» Problem requirements:
Look through the entries for the string "Select", and copy each line that holds it.

» Stored records:
++++++++

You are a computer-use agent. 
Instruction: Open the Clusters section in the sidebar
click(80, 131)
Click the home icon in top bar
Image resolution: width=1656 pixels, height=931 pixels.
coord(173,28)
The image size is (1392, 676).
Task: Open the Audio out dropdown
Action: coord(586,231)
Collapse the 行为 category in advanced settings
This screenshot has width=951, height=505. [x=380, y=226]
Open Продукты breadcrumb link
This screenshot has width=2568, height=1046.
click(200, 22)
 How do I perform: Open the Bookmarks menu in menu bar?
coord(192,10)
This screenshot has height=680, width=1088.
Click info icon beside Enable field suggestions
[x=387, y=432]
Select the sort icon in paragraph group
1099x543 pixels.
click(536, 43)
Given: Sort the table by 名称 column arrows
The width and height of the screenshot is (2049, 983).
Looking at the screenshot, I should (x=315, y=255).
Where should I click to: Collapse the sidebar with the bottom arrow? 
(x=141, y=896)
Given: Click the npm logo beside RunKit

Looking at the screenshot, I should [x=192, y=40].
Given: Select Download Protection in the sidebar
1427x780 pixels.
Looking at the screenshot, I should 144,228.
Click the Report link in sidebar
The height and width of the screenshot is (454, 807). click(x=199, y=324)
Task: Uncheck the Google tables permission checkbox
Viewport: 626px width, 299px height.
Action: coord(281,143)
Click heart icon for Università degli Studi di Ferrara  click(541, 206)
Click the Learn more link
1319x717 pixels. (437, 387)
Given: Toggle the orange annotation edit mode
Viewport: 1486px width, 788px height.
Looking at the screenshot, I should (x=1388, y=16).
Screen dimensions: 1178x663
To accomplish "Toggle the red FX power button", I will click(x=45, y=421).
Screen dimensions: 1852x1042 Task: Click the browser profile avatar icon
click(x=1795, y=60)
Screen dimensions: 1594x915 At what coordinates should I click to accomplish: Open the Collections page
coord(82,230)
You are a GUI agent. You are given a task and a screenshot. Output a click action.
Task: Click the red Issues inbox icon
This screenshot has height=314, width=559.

++++++++

» Solution for this problem:
Select the sort icon in paragraph group
Given: Select Download Protection in the sidebar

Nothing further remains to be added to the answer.